━━━ Available records

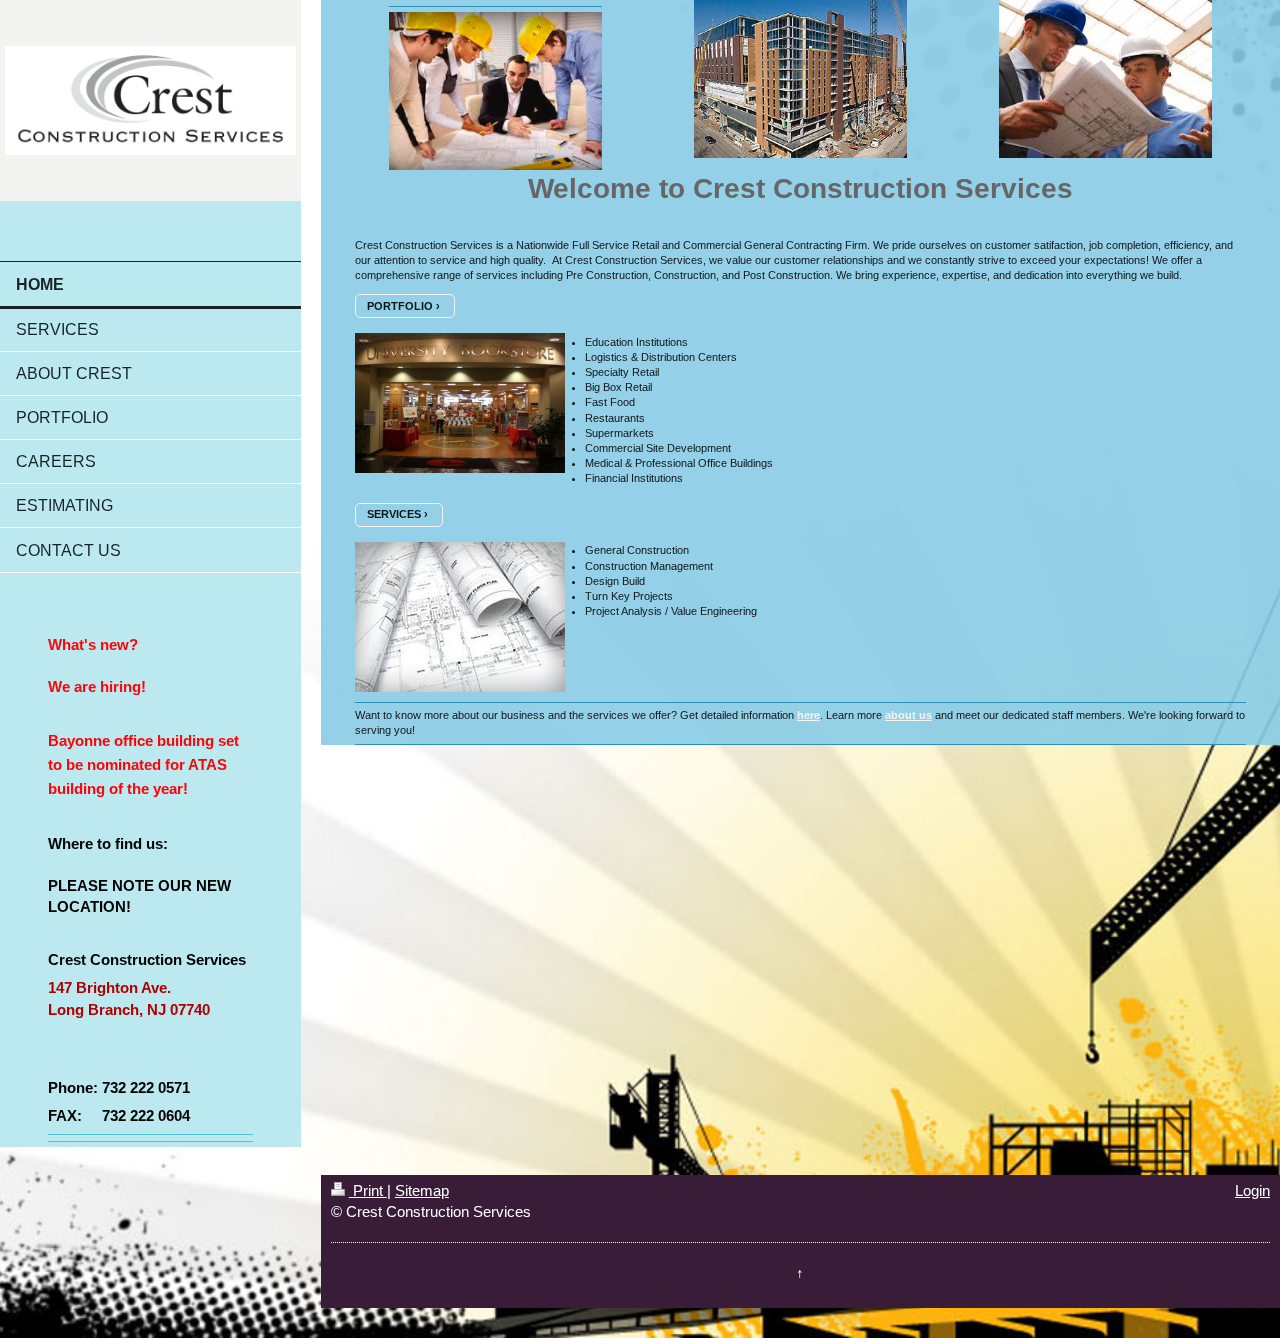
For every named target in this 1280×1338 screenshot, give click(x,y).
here (808, 715)
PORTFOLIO (400, 306)
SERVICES (394, 514)
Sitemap (422, 1190)
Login (1252, 1190)
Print (368, 1190)
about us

━━━━━━

### Problem to solve
The response should repeat each record precisely and contain no pictures.

### The answer
For every named target in this 1280×1338 screenshot, give click(x,y).
here (808, 715)
PORTFOLIO (400, 306)
SERVICES (394, 514)
Sitemap (422, 1190)
Login (1252, 1190)
Print (368, 1190)
about us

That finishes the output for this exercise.